10 Jan 2009 12:48
TAGS: dev high load lucene search wikidot
As you may know I'm implementing a new search engine for Wikidot.
This seemed quite easy at first having nice Lucene implementation in PHP — included in Zend Framework and indeed during tests it was fast, simple and powerful. But this was tested on about 100,000 documents (document is a Wikidot page or forum thread) and we have about 2,500,000 documents in Wikidot now. And this is where the problem begins.
After indexing roughly 1,800,000 documents there were some problems with memory consumed by the indexing process (500 MB merory limit was not enough in SOME cases).
Even earlier I realized that the search times weren't good enough. This is why I implemented the searching part in Java, which is the native platform for the Lucene indexer. This sped things up.
Do you think indexing a document in just a second is fast? I though this is a good result. Indexing a document takes about 0.2 s when having small amount of documents in the index already. But when you have 400,000 documents in index, adding another document to the index takes about 0.4 s.

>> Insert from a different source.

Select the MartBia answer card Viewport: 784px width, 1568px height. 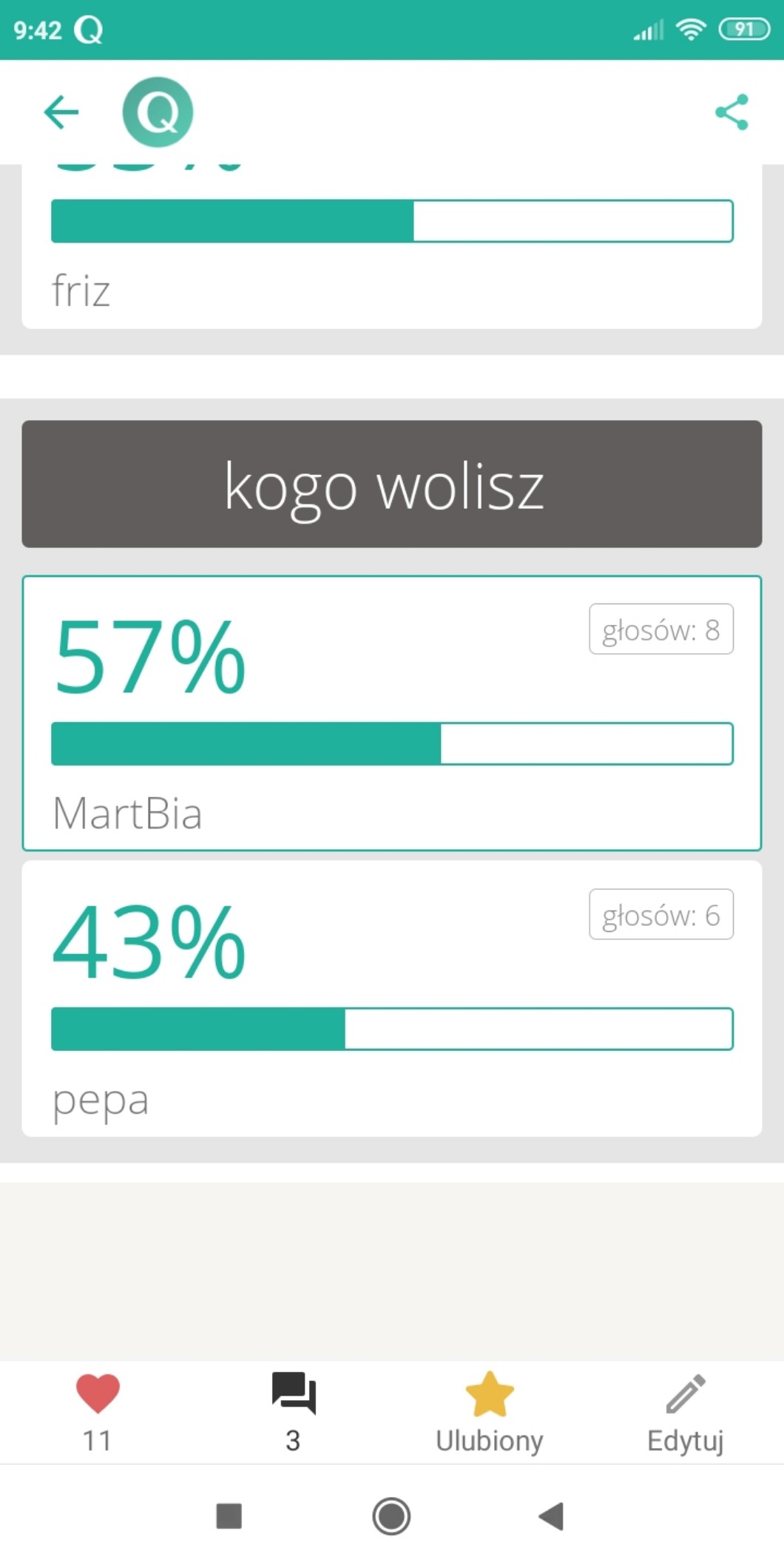392,814
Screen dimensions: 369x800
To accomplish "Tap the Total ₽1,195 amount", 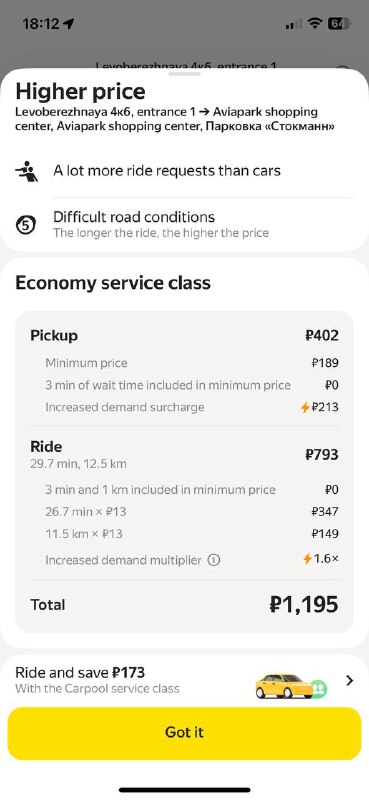I will click(x=304, y=605).
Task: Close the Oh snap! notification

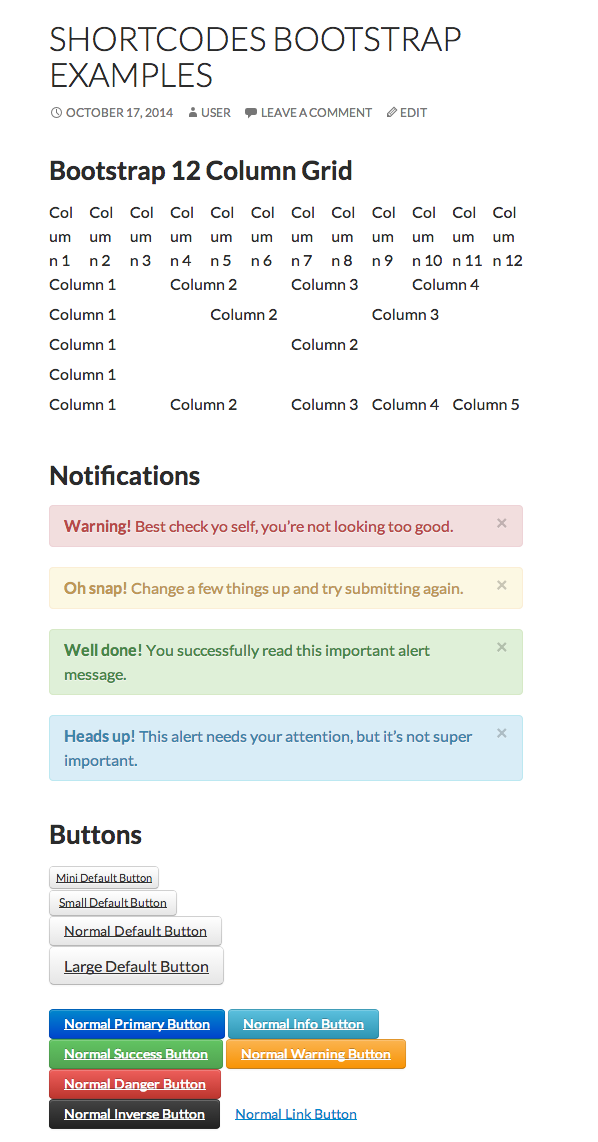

And having even this "good" indexing time (below a second), indexing the whole Wikidot would take at least a few days.
This leads me to a conclusion, that Wikidot is really BIG.
A similar situation also applied to the user uploaded files. There was a problem of a limit of filesystem reached, which was about 32,000 directories max in a single directory. Having all user-uploaded files in a directory structure of one-directory-per-wiki, this resulted in a problem when having more than 32,000 wikis.
Replicating this structure to another machine (also known as live-backup of user-uploaded files) was also quite a challenge, because we've reached a limit of directory watches in the kernel-level filesystem-monitoring system (inotify).
It all shows, that things that seem easy are not necessarily easy because of the high scale of the Wikidot, which touches some limits on nearly every piece of software we use. But this is also a great chance to really test those projects and how they react to such a high load.